About Tina Brand
I was born in Lübeck, Germany. When I was 2 years old, my family emigrated from post-war Germany under the sponsorship of the International Rescue Committee. We settled in the Twin Cities, Minnesota, where my father taught medical school and ran a cancer research lab together with my mother. We returned to Germany several times for short periods and I attended public school both there and in the US. After earning a BA in Art History and German at the University of Minnesota, I earned an MA in German at Princeton University. I wrote a dissertation on paintings in German literature but did not defend it. Instead, I caught the high technology wave and moved to Boston where I earned a certificate in electronics at the Women’s Technical Institute and then worked in hardware and software development until 2013. Most recently I was an information developer at Oracle, but decided to retire early because I came to find the sedentary stasis of computer work intolerable.
For several years I served on the board of the Center for New Words, and am dedicated to causes fighting for equality for women and girls.
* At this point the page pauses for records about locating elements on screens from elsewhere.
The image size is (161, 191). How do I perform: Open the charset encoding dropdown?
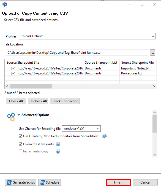[81, 128]
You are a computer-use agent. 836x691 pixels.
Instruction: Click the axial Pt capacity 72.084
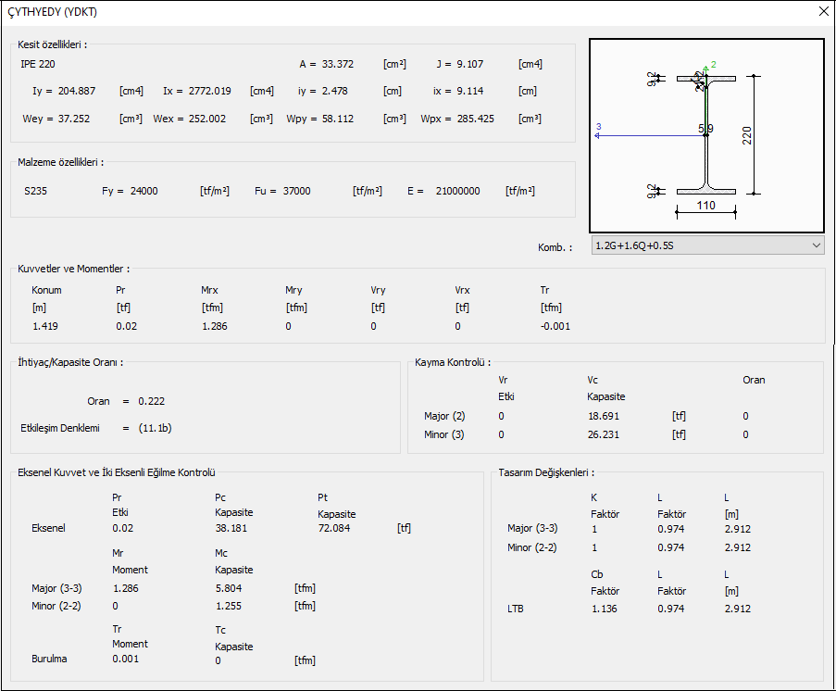point(334,528)
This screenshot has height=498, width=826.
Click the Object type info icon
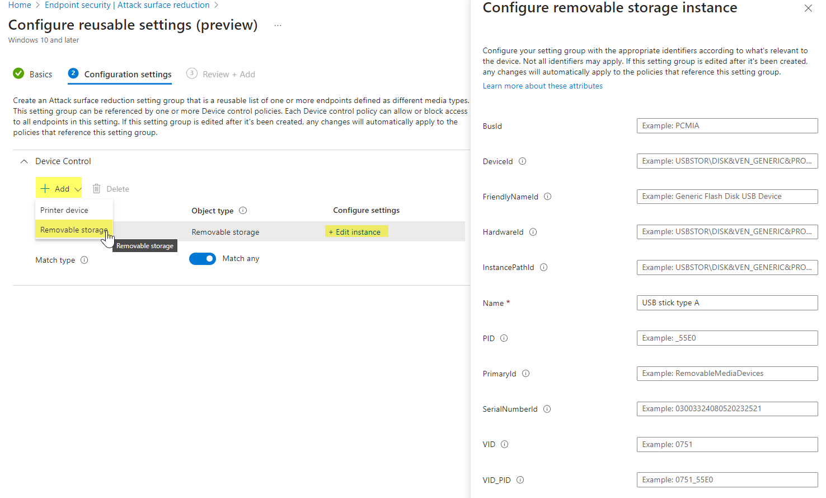242,210
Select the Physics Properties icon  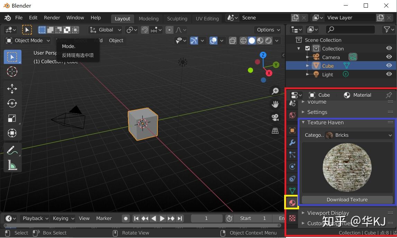click(292, 166)
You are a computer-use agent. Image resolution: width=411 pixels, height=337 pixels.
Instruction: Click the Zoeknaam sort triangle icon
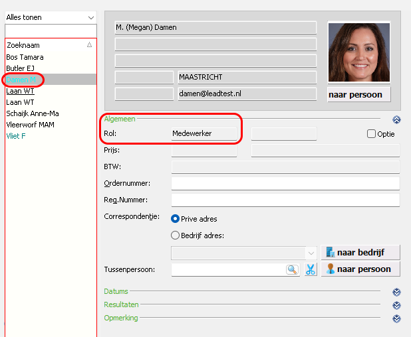(x=89, y=44)
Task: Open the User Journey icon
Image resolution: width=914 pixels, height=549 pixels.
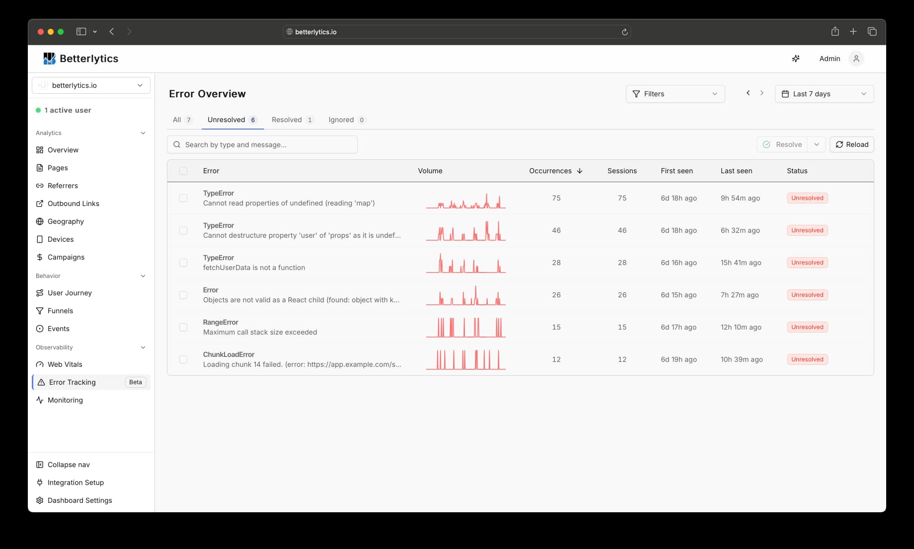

From early childhood I have been involved with painting and drawing, and making Ukrainian batik eggs every Spring. I played violin and viola during my school years. As an adult I studied oboe for several years, and most recently I’ve begun learning to play the cello. I live with my partner of many years and enjoy the company of a wonderful circle of close friends.
How to make a Pysanka
When you create a batik egg, you lay down melted beeswax on a whole egg that is either its natural color or dyed another color. You apply the wax with a heated metal funnel to create a pattern of lines on the eggshell. The sequence of dye baths is generally light (yellow) to dark (brown or black), with blues, greens, reds, pinks, and purples in between. The color you cover with a wax line resists all other dyes. When you are done, you melt off the wax and finally get to see the mulit-colored pattern you created.
For a long time I made fairly traditional looking eggs by using a vocabulary of symbols that originated in pagan times and then became associated with easter. But in time I began seeing the batik egg as an art form that can express vastly more than religious symbols. All year long I mull over patterns that I think would look good on an egg. The world around me is often my inspiration. But sometimes a pattern arises organically out of a few initial marks. Infinite colors and shapes can arise out of a few simple lines circling the egg.
This is a seasonal art because birds mostly lay eggs in spring, the days are getting longer, and the weather is still cool, so an egg doesn’t rot from being covered in hot wax over many hours of work.